[gmx-developers] MASM assembly syntax
chris.neale at utoronto.ca
chris.neale at utoronto.ca
Mon Jul 30 10:38:14 CEST 2007
This is not a particular request, but may be an interesting starting
point for those wanting to tweak the speed of gromacs. This thread
seemed like a reasonable place to post this information.
Regarding compilers, what about Sun Studio 12 (for linux boxes)? They
tell our sys admin that they can acheive 25% faster runs than icc or
gcc. However, their assembler doesn't handle the gromacs assembly
code. I have assembled the assembly portion using gcc and then compile
using sun studio by escaping the initial (see mothod at end). It runs
fine, but doesn't go any faster than gcc alone.
Below I list compilation instructions and also at the end some
benchmarks that I ran in case this interests anybody.
Here are the instructions that I followed:
"To do this, simply configure as normal and ctrl-C after make
starting compiling files for src/gmxlib/nonbonded/nb_kernel/ (much less than a
minute). Then remove *.o and *.lo under that directory and then change
mov to movq on line #29140 of "configure", you will then be
able to configure gromacs successfully.
$ diff ../configure.new configure
29140c29140
< movq %rsp, %rbp
---
mov %rsp, %rbp
For the entirely-non-assembly compilation test, I passed
--disable-x86-64-sse to configure
Here is the generic instructions that I followed to compile scalar
gromacs with Sun Studio 12.
export PATH=/tools/SunStudio/12/sunstudio12/bin:$PATH
./configure --disable-float CC=cc CXX=CC F77=f77
CFLAGS="-xtarget=opteron -xarch=sse2 -xprefetch -xprefetch_level=2
-xvector=simd -xdepend=yes -xbuiltin=%all -xO5 -D_Bool=bool"
CXXFLAGS="-xtarget=opteron -xarch=sse2 -xprefetch -xprefetch_level=2
-xvector=simd -xdepend=yes -xbuiltin=%all -xO5 -D_Bool=bool"
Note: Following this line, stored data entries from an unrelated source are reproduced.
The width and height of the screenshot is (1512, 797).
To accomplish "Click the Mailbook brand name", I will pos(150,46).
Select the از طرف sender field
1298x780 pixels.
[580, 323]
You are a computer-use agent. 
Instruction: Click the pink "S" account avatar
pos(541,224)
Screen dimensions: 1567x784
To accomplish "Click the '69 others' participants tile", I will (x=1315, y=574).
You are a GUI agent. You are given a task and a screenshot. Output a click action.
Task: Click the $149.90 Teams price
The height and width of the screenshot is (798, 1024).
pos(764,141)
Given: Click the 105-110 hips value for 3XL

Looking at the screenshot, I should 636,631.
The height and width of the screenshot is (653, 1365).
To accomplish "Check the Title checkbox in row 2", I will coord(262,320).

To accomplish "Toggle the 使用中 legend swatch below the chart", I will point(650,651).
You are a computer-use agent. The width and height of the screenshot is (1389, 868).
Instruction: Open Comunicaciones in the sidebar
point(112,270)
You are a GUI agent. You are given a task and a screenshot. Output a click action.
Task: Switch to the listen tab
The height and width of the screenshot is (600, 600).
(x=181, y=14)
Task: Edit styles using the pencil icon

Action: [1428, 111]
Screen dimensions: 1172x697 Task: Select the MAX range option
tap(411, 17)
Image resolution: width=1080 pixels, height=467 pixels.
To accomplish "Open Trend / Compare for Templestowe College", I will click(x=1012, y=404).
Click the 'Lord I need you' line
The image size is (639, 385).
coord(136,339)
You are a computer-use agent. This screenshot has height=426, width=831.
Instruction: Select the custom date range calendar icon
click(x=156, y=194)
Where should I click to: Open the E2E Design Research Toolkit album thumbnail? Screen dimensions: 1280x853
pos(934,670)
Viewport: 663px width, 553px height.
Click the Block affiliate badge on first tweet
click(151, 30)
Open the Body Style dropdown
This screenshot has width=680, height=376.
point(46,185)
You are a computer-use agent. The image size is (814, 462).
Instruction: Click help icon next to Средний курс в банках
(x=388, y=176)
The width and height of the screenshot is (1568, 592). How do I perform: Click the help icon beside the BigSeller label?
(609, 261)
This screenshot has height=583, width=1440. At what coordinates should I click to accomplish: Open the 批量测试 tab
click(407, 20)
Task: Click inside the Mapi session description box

FFLAGS="-xtarget=opteron -xarch=sse2 -xprefetch -xprefetch_level=2
-xvector=simd -stackvar -xO5 -stackvar -mt -dalign -fpp"
CPPFLAGS=-I/tools/gromacs/fftw-3.0.1/include
LDFLAGS=-L/tools/gromacs/fftw-3.0.1/lib
--prefix=/tools/gromacs/3.3.1ss --disable-x86-64-sse
make
make install
#######
The benchmarks are below. I don't know why my compilation didn't
improve with the gcc assembly option. I also don't know why there is
such a similar speed for single and double precision without the
assembly loops.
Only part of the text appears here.